The Lakewood court’s schedule, similar to schedules used by many of the other municipal courts in Ohio, listed bail amounts for various crimes that could be applied to suspects arrested at times when the court was not in session.
In a phone interview and email exchange with cleveland.com, Carroll said he changed his policy based in part on evidence he has witnessed in his own court.
In the past, someone charged with drunken driving by a Lakewood officer would need to post $364 to get out of Lakewood Jail, he said. But if a state trooper makes the arrest in Lakewood, the suspect is processed at another location and could be released to the custody of a sober adult without having to post bail.

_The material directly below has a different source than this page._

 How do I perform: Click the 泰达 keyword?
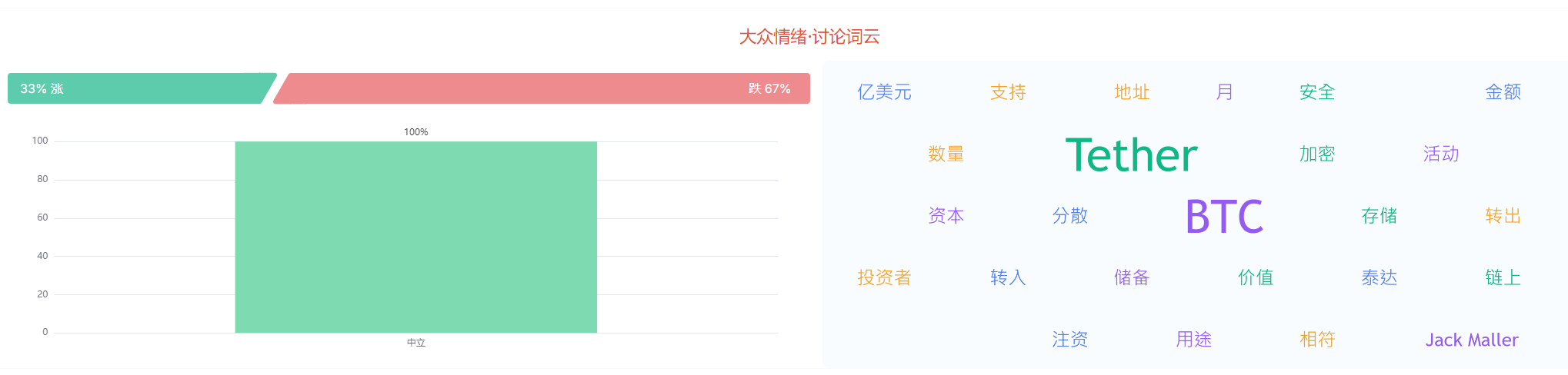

And the rate at which suspects fail to appear for court hearings has not been significantly different between those who posted bail and those who did not, wrote Carroll in an email. “As such, the bond serves little other purpose than a down payment for a fine if the defendant is later found guilty.”

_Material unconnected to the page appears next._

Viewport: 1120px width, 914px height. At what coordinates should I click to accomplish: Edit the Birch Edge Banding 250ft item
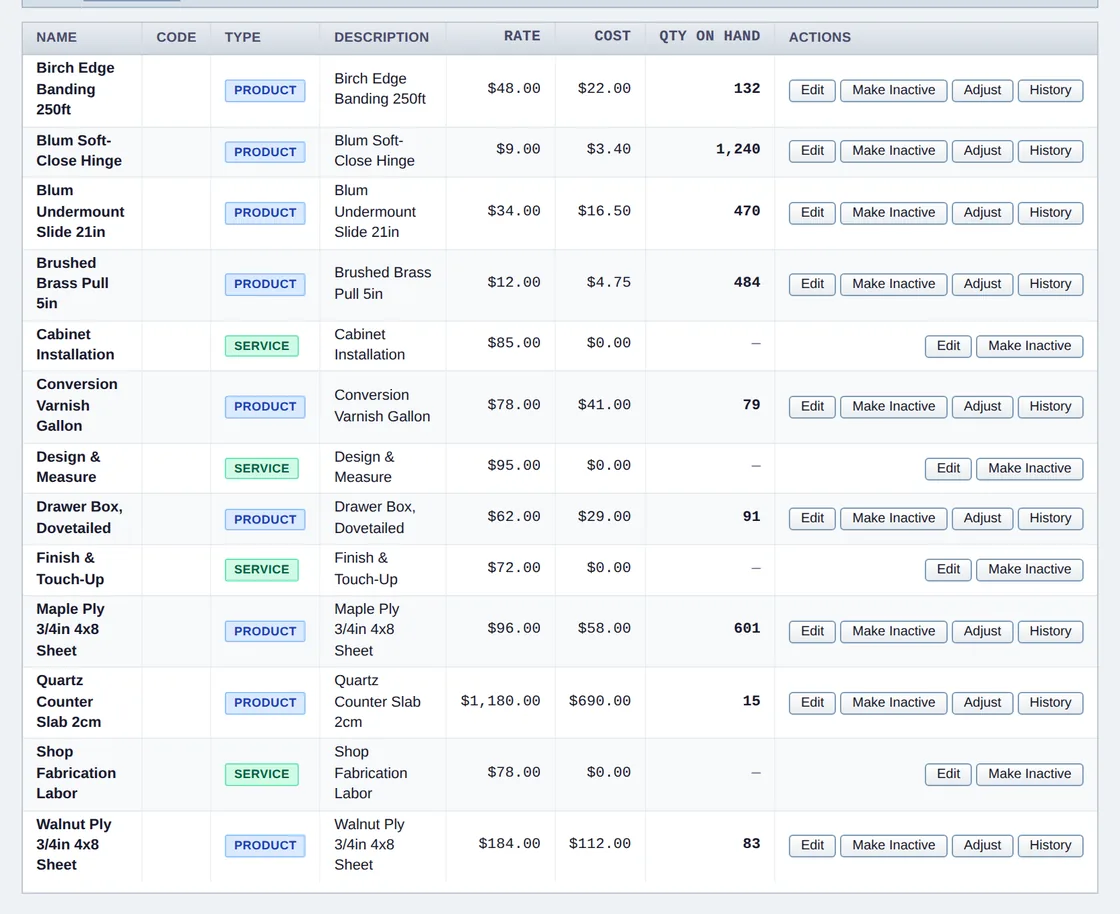(812, 90)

Cleveland.com and The Plain Dealer have been advocating for bail reform through its ongoing Justice for All series that began in 2016. The series included a report on the unfair nature of bond schedules, which are based solely on the charge against a suspect rather than whether the suspect poses a risk to society.
Carroll believes basing bail “solely on the level of offense” has become outdated. Someone with a mental illness or drug addiction could pose a threat to themselves or the community even if the offense they have been charged with is minor. Conversely, someone facing a more serious charge may have a responsible job and no criminal record, suggesting a strong likelihood of following a judge’s orders.

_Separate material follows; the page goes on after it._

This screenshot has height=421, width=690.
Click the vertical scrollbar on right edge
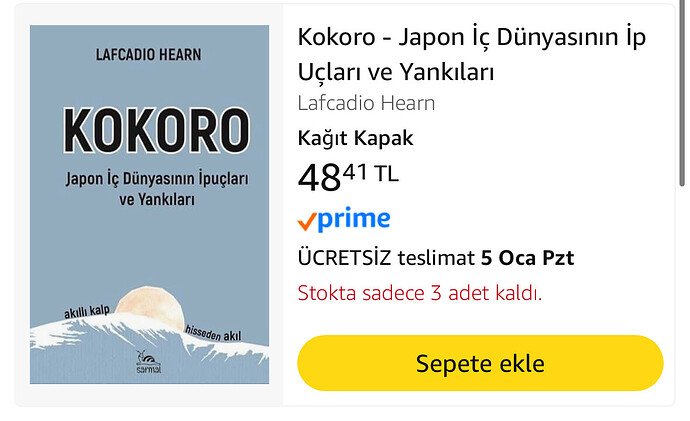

“In many cases, conditions of bond, such as no firearms or contact with the victim, continued treatment programs, and other conditions with pretrial monitoring are more effective than posting cash to get out of jail,” Carroll wrote.
Carroll said his probation department is able to provide the assistance required in some instances, but that he eventually will ask the Lakewood City Council for more money to conduct pretrial services.
Carroll also recognizes that a fixed bond schedule could force someone to remain in jail simply because of an inability to come up with the money. Not only is this unfair to the defendant, Carroll wrote, but it adds to the “taxpayers’ burden to support the operation of the jail.”
Carroll said that he or a magistrate will continue to set bonds for all felonies and for more serious misdemeanors, such as domestic violence or violation of a protection order, but that all other defendants can be released without bail.
If the policy dictates that bail must be set by a judge or magistrate, the police or prosecutor will be required to contact the court within 48 hours. They also must provide the judge with detailed information, such as a defendant’s criminal history, driving record, issues of mental health or substance abuse, occupation and/or source of income and any active warrants or pending protection orders against them.
Carroll said he developed his customized method of risk-assessment based on his experience and through discussions with others, including former Cleveland Municipal Court Judge Ron Adrine, who spearheaded bail reform in Cleveland. The Cleveland court has adopted the well-known Arnold Foundation method for assessing whether a suspect poses a risk if released on bail.
Carroll said he would like to adopt a formal risk-assessment program if only because the person who takes his place one day may not have his level of experience. Carroll became Lakewood municipal judge in February of 1990 and is in his last term.
Carroll said he would like to see other municipal courts adopt bail policies similar to the one he now has in place, but that some judges like bail schedules because they view them as a deterrents to crime. Carroll doesn’t think that’s the case.
Nobody chooses where to get in a bar fight based on the bond schedule of the local municipal court, he said, adding that most people don’t even know such schedules exist.